人类文明进步使寿命不断延长，但女性的闭经年龄却相对恒定。能量限制(CR)延长各种动物的寿命，也使哺乳类卵巢寿命延长。已知SIRT1是调控CR延长动物寿命的关键因子，但CR延长卵巢寿命的机制仍不清楚。本团队前期研究结果提示SIRT1、SIERT6和FOXO3a等因子可能参与卵巢寿命调控，结合近期研究我们推测SIRT1/FOXO3a/NRF1-SIRT6信号通路可能在CR延长卵巢寿命的机制中发挥重要调控作用。本课题拟用CR小鼠模型和SIRT1、SIRT6转基因小鼠,对比观察CR和该信号通路对卵泡发育和卵巢寿命的影响；再用体内RNA干扰技术和SIRT抑制剂下调SIRT1和SIRT6的表达及活性，进一步验证该信号通路对卵泡发育及卵巢寿命的影响，从而验证我们的推测；同时通过检测其下游靶分子深入研究其调控机制，为探讨CR延长卵巢寿命的机制提供新的研究思路，为延缓女性闭经,延长卵巢寿命提供可干预靶点。

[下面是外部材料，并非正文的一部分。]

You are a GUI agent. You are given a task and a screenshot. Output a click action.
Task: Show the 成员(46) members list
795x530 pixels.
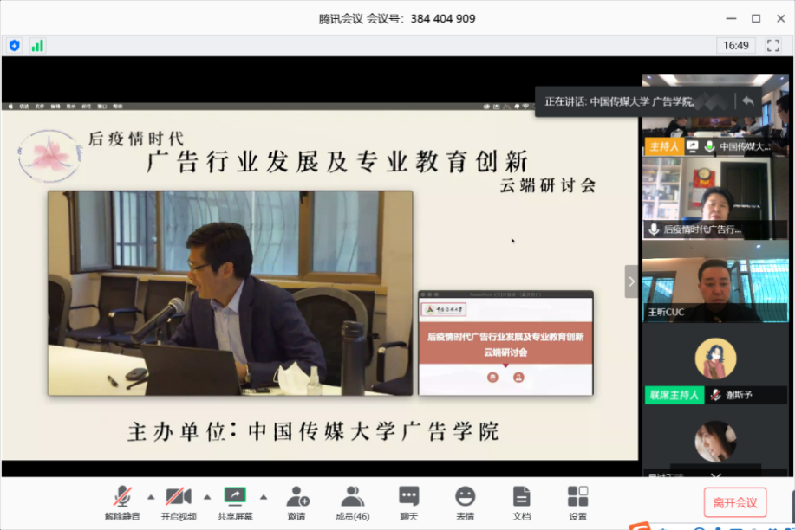coord(352,502)
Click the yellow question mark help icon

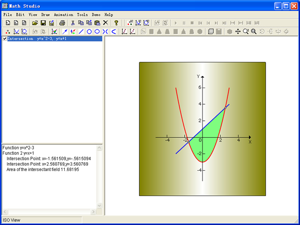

能量限制（CR）延长各种动物的寿命，也使哺乳类卵巢寿命延长。已知SIRT1是调控CR延长动物寿命的关键因子，但CR延长卵巢寿命的机制仍不清楚。我们根据前期工作提出SIRT1/FOXO3a/NRF1-SIRT6信号通路可能在CR延长卵巢寿命的机制中发挥重要调控作用的假说。本课题旨在验证我们的假说，同时探讨CR延长卵巢寿命的分子调控机制。.首先我们建立了CR和肥胖大鼠及小鼠动物模型，对比研究结果表明CR可使大鼠和小鼠卵巢内SIRT1/FOXO3a/NRF1-SIRT6信号上调，同时也发现mTOR/pS6K信号下调，而在肥胖动物体内却正好相反；CR抑制卵巢内原始卵泡的发育启动和各级卵泡的发育以及卵泡的凋亡，从而维持成年鼠和老年鼠的卵泡储备，延长卵巢的寿命，而肥胖正相反。我们又用SIRT1激活剂和mTOR抑制剂分别激活SIRT1信号和抑制mTOR信号通路，结果表明：激活SIRT1信号同时使mTOR信号上调，抑制mTOR信号也同时使SIRT1信号上调，均可使鼠类卵巢寿命延长，说明SIRT1和mTOR信号通路间存在相互作用关系。这些结果充分支持我们的假说。SIRT1转基因小鼠研究结果表明SIRT1在小鼠卵巢内特异高表达不影响原始卵泡池的形成，即对原始卵泡池的大小没有显著影响，但可减缓卵泡的发育速率，从而使转基因小鼠的性成熟推迟，使成年鼠和老年鼠的卵泡储备增加，因此使卵巢的寿命延长。转基因小鼠实验也再次证明了SIRT1在卵巢内高表达可抑制mTOR信号通路的调控机制。转基因小鼠实验结果再次验证了我们的假说。.我们的结论是：能量限制通过激活卵巢内SIRT1/FOXO3a/NRF1-SIRT6信号通路和下调mTOR/pS6K信号通路抑制原始卵泡的发育启动和各级卵泡的发育速率，同时也抑制各级卵泡的凋亡，减少卵泡的丢失，因而维持卵泡的储备，延长卵巢的寿命。本研究为CR延长卵巢寿命提供了新的分子机制，为防治肥胖等因素可能引起的卵巢早衰提供了可干预的分子靶点。本成果也对女性推迟更年期，提高高龄女性的生活质量有重要的指导作用。